THE EXERCISE: Please reproduce every one of the records below verbatim, line for line and in the same order.

DATA LISTING:
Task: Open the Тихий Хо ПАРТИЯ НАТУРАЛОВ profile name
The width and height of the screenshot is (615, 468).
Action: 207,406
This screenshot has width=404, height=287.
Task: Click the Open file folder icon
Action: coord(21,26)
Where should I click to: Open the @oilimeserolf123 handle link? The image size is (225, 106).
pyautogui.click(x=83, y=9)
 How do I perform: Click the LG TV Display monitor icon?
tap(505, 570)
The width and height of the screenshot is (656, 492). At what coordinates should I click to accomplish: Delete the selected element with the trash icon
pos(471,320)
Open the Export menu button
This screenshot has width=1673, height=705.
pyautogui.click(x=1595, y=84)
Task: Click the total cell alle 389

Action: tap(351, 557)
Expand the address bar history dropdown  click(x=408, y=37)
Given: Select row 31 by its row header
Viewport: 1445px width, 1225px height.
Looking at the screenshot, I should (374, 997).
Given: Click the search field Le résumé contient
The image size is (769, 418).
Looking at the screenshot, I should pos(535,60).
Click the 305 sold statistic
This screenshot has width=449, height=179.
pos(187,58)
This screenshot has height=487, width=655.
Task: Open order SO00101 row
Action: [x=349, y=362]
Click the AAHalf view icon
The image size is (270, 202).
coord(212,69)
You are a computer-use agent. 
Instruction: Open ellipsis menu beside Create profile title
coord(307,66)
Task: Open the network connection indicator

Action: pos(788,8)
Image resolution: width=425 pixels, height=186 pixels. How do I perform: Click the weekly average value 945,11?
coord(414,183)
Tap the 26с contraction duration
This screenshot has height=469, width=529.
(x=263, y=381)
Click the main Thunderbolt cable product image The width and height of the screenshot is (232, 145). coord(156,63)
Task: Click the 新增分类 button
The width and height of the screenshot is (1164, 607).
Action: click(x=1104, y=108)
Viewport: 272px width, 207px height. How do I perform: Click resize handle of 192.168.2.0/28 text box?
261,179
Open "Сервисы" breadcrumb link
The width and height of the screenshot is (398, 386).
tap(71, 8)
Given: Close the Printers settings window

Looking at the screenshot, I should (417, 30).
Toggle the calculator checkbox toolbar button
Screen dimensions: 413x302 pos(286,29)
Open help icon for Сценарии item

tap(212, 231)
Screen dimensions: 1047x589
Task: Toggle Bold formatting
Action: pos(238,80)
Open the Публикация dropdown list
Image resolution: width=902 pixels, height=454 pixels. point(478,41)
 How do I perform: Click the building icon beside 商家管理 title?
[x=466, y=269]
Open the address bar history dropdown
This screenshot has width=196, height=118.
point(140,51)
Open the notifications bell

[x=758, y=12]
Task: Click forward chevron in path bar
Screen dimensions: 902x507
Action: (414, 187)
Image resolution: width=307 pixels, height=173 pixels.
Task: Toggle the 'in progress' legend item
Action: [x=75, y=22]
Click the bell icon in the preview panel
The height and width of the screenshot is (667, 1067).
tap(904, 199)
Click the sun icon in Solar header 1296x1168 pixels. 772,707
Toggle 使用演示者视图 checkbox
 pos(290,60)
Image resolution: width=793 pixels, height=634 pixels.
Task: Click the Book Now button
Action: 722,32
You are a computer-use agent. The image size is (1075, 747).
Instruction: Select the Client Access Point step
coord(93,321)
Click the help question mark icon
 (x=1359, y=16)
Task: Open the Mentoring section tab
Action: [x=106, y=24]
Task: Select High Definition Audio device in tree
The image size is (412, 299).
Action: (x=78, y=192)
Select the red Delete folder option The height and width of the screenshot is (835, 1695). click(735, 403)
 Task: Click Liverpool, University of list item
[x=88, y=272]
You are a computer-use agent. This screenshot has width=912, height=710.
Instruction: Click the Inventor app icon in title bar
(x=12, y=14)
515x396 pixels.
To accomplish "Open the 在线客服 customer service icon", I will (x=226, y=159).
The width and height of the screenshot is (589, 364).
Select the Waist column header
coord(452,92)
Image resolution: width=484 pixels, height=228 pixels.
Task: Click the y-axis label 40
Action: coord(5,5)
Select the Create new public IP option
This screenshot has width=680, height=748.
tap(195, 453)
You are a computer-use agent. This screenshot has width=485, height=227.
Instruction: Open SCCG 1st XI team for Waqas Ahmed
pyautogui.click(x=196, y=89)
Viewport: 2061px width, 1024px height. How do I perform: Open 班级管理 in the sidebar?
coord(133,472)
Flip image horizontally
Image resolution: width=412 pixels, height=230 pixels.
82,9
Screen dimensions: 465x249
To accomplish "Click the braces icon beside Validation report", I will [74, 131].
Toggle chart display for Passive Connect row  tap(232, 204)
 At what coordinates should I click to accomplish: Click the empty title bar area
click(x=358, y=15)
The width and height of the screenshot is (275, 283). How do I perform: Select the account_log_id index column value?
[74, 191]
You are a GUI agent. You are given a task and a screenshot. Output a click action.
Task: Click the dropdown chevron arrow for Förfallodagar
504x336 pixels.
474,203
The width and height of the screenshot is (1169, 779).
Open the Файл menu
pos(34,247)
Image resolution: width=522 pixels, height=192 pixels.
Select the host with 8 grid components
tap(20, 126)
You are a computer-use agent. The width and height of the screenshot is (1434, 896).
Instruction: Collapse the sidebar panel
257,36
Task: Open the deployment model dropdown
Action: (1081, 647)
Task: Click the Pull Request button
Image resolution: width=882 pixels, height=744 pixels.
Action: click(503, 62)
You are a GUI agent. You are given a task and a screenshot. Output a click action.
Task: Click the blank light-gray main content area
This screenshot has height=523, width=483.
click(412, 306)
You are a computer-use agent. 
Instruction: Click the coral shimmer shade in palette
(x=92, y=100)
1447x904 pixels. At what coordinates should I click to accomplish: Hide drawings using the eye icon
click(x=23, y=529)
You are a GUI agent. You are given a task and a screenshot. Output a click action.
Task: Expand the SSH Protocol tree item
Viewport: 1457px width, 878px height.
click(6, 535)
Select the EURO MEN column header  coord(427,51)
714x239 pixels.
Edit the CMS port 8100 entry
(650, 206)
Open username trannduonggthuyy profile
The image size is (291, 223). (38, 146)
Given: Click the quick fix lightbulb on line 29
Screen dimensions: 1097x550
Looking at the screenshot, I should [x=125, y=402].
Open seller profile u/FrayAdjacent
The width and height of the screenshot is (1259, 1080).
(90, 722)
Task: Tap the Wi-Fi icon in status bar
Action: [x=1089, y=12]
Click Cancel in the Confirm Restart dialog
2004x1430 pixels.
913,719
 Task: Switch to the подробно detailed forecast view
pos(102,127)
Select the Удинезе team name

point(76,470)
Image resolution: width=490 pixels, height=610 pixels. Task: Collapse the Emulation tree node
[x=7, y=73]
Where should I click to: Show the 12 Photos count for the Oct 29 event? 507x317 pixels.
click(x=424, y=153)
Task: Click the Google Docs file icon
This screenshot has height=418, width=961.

RESPONSE:
Task: Open the Тихий Хо ПАРТИЯ НАТУРАЛОВ profile name
The width and height of the screenshot is (615, 468).
Action: 207,406
This screenshot has width=404, height=287.
Task: Click the Open file folder icon
Action: coord(21,26)
Where should I click to: Open the @oilimeserolf123 handle link? The image size is (225, 106).
pyautogui.click(x=83, y=9)
 How do I perform: Click the LG TV Display monitor icon?
tap(505, 570)
The width and height of the screenshot is (656, 492). At what coordinates should I click to accomplish: Delete the selected element with the trash icon
pos(471,320)
Open the Export menu button
This screenshot has width=1673, height=705.
pyautogui.click(x=1595, y=84)
Task: Click the total cell alle 389

Action: tap(351, 557)
Expand the address bar history dropdown  click(x=408, y=37)
Given: Select row 31 by its row header
Viewport: 1445px width, 1225px height.
Looking at the screenshot, I should (374, 997).
Given: Click the search field Le résumé contient
The image size is (769, 418).
Looking at the screenshot, I should pos(535,60).
Click the 305 sold statistic
This screenshot has width=449, height=179.
pos(187,58)
This screenshot has height=487, width=655.
Task: Open order SO00101 row
Action: [x=349, y=362]
Click the AAHalf view icon
The image size is (270, 202).
coord(212,69)
You are a computer-use agent. 
Instruction: Open ellipsis menu beside Create profile title
coord(307,66)
Task: Open the network connection indicator

Action: pos(788,8)
Image resolution: width=425 pixels, height=186 pixels. How do I perform: Click the weekly average value 945,11?
coord(414,183)
Tap the 26с contraction duration
This screenshot has height=469, width=529.
(x=263, y=381)
Click the main Thunderbolt cable product image The width and height of the screenshot is (232, 145). coord(156,63)
Task: Click the 新增分类 button
The width and height of the screenshot is (1164, 607).
Action: click(x=1104, y=108)
Viewport: 272px width, 207px height. How do I perform: Click resize handle of 192.168.2.0/28 text box?
261,179
Open "Сервисы" breadcrumb link
The width and height of the screenshot is (398, 386).
tap(71, 8)
Given: Close the Printers settings window

Looking at the screenshot, I should (417, 30).
Toggle the calculator checkbox toolbar button
Screen dimensions: 413x302 pos(286,29)
Open help icon for Сценарии item

tap(212, 231)
Screen dimensions: 1047x589
Task: Toggle Bold formatting
Action: pos(238,80)
Open the Публикация dropdown list
Image resolution: width=902 pixels, height=454 pixels. point(478,41)
 How do I perform: Click the building icon beside 商家管理 title?
[x=466, y=269]
Open the address bar history dropdown
This screenshot has width=196, height=118.
point(140,51)
Open the notifications bell

[x=758, y=12]
Task: Click forward chevron in path bar
Screen dimensions: 902x507
Action: (414, 187)
Image resolution: width=307 pixels, height=173 pixels.
Task: Toggle the 'in progress' legend item
Action: [x=75, y=22]
Click the bell icon in the preview panel
The height and width of the screenshot is (667, 1067).
tap(904, 199)
Click the sun icon in Solar header 1296x1168 pixels. 772,707
Toggle 使用演示者视图 checkbox
 pos(290,60)
Image resolution: width=793 pixels, height=634 pixels.
Task: Click the Book Now button
Action: 722,32
You are a computer-use agent. The image size is (1075, 747).
Instruction: Select the Client Access Point step
coord(93,321)
Click the help question mark icon
 (x=1359, y=16)
Task: Open the Mentoring section tab
Action: [x=106, y=24]
Task: Select High Definition Audio device in tree
The image size is (412, 299).
Action: (x=78, y=192)
Select the red Delete folder option The height and width of the screenshot is (835, 1695). click(735, 403)
 Task: Click Liverpool, University of list item
[x=88, y=272]
You are a computer-use agent. This screenshot has width=912, height=710.
Instruction: Click the Inventor app icon in title bar
(x=12, y=14)
515x396 pixels.
To accomplish "Open the 在线客服 customer service icon", I will (x=226, y=159).
The width and height of the screenshot is (589, 364).
Select the Waist column header
coord(452,92)
Image resolution: width=484 pixels, height=228 pixels.
Task: Click the y-axis label 40
Action: coord(5,5)
Select the Create new public IP option
This screenshot has width=680, height=748.
tap(195, 453)
You are a computer-use agent. This screenshot has width=485, height=227.
Instruction: Open SCCG 1st XI team for Waqas Ahmed
pyautogui.click(x=196, y=89)
Viewport: 2061px width, 1024px height. How do I perform: Open 班级管理 in the sidebar?
coord(133,472)
Flip image horizontally
Image resolution: width=412 pixels, height=230 pixels.
82,9
Screen dimensions: 465x249
To accomplish "Click the braces icon beside Validation report", I will [74, 131].
Toggle chart display for Passive Connect row  tap(232, 204)
 At what coordinates should I click to accomplish: Click the empty title bar area
click(x=358, y=15)
The width and height of the screenshot is (275, 283). How do I perform: Select the account_log_id index column value?
[74, 191]
You are a GUI agent. You are given a task and a screenshot. Output a click action.
Task: Click the dropdown chevron arrow for Förfallodagar
504x336 pixels.
474,203
The width and height of the screenshot is (1169, 779).
Open the Файл menu
pos(34,247)
Image resolution: width=522 pixels, height=192 pixels.
Select the host with 8 grid components
tap(20, 126)
You are a computer-use agent. The width and height of the screenshot is (1434, 896).
Instruction: Collapse the sidebar panel
257,36
Task: Open the deployment model dropdown
Action: (1081, 647)
Task: Click the Pull Request button
Image resolution: width=882 pixels, height=744 pixels.
Action: click(503, 62)
You are a GUI agent. You are given a task and a screenshot. Output a click action.
Task: Click the blank light-gray main content area
This screenshot has height=523, width=483.
click(412, 306)
You are a computer-use agent. 
Instruction: Click the coral shimmer shade in palette
(x=92, y=100)
1447x904 pixels. At what coordinates should I click to accomplish: Hide drawings using the eye icon
click(x=23, y=529)
You are a GUI agent. You are given a task and a screenshot. Output a click action.
Task: Expand the SSH Protocol tree item
Viewport: 1457px width, 878px height.
click(6, 535)
Select the EURO MEN column header  coord(427,51)
714x239 pixels.
Edit the CMS port 8100 entry
(650, 206)
Open username trannduonggthuyy profile
The image size is (291, 223). (38, 146)
Given: Click the quick fix lightbulb on line 29
Screen dimensions: 1097x550
Looking at the screenshot, I should [x=125, y=402].
Open seller profile u/FrayAdjacent
The width and height of the screenshot is (1259, 1080).
(90, 722)
Task: Tap the Wi-Fi icon in status bar
Action: [x=1089, y=12]
Click Cancel in the Confirm Restart dialog
2004x1430 pixels.
913,719
 Task: Switch to the подробно detailed forecast view
pos(102,127)
Select the Удинезе team name

point(76,470)
Image resolution: width=490 pixels, height=610 pixels. Task: Collapse the Emulation tree node
[x=7, y=73]
Where should I click to: Show the 12 Photos count for the Oct 29 event? 507x317 pixels.
click(x=424, y=153)
Task: Click the Google Docs file icon
This screenshot has height=418, width=961.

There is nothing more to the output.